Working Group Summary
The working group was divided on the concept of defining or recommending
the use of firewalls; as a result, this document is very explicitly a set
of recommendations for those that would choose to build or deploy a
firewall without making any recommendation on whether anyone should do
either. It describes a simple stateful firewall, permeable to traffic that
is secured using IPsec.
Document Quality
There is at least one deployed implementation of this firewall, and
expected to be others. The document clearly specifies a consensus set of
recommendations for such firewalls.
Personel
Fred Baker is shepherd.
RFC Editor Note
OLD TEXT:
REC-13:
By DEFAULT, Internet gateways SHOULD, automatically download
and install software updates for extending IPv6 simple security for
support of future standard upper layer transports and extension
headers.
NEW TEXT:
REC-13:
Residential Internet Gateways SHOULD provide a convenient means to
securely update their firmware, for the installation of security
patches and other manufacturer-recommended changes.

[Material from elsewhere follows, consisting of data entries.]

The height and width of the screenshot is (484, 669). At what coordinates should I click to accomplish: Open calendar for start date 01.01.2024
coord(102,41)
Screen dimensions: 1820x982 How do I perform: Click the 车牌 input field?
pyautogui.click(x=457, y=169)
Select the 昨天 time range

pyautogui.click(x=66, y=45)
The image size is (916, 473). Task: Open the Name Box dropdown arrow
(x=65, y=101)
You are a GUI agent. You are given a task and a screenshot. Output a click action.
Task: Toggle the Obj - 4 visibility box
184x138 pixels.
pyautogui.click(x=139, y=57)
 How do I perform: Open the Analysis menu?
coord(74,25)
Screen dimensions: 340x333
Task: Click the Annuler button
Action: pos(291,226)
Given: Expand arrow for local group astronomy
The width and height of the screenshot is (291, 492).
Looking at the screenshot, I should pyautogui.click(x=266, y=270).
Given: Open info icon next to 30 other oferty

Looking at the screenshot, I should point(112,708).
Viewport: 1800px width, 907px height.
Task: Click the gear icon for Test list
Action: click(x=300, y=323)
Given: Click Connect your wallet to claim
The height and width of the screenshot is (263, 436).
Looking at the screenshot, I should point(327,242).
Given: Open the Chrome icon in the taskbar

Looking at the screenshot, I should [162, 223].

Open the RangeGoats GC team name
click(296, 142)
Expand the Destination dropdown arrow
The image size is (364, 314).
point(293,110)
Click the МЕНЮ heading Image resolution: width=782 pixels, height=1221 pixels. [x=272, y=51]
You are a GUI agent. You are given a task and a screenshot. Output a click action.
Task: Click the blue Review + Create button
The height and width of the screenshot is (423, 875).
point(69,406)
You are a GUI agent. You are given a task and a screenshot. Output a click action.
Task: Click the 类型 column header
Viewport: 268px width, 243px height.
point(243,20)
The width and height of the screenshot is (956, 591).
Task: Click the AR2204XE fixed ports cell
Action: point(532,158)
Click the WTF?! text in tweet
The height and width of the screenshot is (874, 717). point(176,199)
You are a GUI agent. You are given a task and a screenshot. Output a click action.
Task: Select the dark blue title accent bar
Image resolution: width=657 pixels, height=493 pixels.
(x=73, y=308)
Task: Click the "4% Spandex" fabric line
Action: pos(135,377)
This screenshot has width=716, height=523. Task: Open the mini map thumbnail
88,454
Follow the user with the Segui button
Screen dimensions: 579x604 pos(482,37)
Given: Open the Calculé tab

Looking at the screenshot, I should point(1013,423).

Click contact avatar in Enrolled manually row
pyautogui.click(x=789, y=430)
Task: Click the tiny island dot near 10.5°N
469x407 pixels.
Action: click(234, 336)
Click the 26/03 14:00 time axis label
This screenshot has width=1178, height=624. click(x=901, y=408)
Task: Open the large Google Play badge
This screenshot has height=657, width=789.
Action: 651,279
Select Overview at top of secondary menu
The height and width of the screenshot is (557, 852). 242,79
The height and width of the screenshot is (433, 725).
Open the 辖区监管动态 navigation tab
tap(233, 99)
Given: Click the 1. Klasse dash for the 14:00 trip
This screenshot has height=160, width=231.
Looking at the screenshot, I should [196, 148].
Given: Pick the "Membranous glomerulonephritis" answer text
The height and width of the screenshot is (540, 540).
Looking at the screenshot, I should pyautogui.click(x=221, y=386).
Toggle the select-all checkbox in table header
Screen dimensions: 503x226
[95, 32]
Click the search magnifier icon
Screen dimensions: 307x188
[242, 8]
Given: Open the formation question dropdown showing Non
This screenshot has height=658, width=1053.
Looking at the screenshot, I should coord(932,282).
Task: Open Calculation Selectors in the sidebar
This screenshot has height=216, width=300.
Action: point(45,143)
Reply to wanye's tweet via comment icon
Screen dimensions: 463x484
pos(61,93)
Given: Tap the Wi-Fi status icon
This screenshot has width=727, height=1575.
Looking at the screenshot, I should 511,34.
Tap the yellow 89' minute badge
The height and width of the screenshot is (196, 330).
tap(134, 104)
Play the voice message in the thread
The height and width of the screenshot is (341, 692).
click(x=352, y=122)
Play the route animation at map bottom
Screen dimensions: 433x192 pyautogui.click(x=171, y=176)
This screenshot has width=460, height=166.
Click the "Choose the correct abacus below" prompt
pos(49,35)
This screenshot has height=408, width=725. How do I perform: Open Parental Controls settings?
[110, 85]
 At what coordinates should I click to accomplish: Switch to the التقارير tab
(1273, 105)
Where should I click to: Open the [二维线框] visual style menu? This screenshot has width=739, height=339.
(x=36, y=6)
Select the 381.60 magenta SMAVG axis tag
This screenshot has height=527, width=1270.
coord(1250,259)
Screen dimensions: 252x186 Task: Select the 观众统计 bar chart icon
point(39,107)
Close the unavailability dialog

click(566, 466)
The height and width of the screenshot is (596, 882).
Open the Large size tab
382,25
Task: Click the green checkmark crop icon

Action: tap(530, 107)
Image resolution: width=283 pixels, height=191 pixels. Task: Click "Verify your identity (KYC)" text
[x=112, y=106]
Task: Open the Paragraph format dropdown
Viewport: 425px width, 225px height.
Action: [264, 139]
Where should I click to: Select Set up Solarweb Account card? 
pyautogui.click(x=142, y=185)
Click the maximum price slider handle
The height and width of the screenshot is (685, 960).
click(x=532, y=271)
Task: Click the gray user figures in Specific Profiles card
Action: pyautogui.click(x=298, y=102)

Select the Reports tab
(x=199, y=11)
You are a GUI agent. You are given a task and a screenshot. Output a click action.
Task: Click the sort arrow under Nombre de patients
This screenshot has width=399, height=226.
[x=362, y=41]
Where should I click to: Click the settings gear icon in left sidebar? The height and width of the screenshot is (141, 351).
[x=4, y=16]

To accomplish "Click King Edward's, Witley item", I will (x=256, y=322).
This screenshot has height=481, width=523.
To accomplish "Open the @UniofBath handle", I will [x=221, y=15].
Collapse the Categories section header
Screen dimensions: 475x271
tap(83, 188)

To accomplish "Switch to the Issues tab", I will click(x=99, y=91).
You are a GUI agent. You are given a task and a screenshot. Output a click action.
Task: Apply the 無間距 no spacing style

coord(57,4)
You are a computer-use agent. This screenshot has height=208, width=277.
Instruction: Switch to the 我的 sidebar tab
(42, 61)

Vendors can expect users and operators to have differing viewpoints
on the maintenance of patches, with some preferring automated update
and some preferring manual initiation, and those preferring automated
update wanting to download from a vendor site or one managed by the
network operator. To handle the disparity, vendors are well advised
if they provide manual and automated options. In the automated case,
they would do well to facilitate pre-configuration of the download
URL and a means of validating the software image such as a certificate.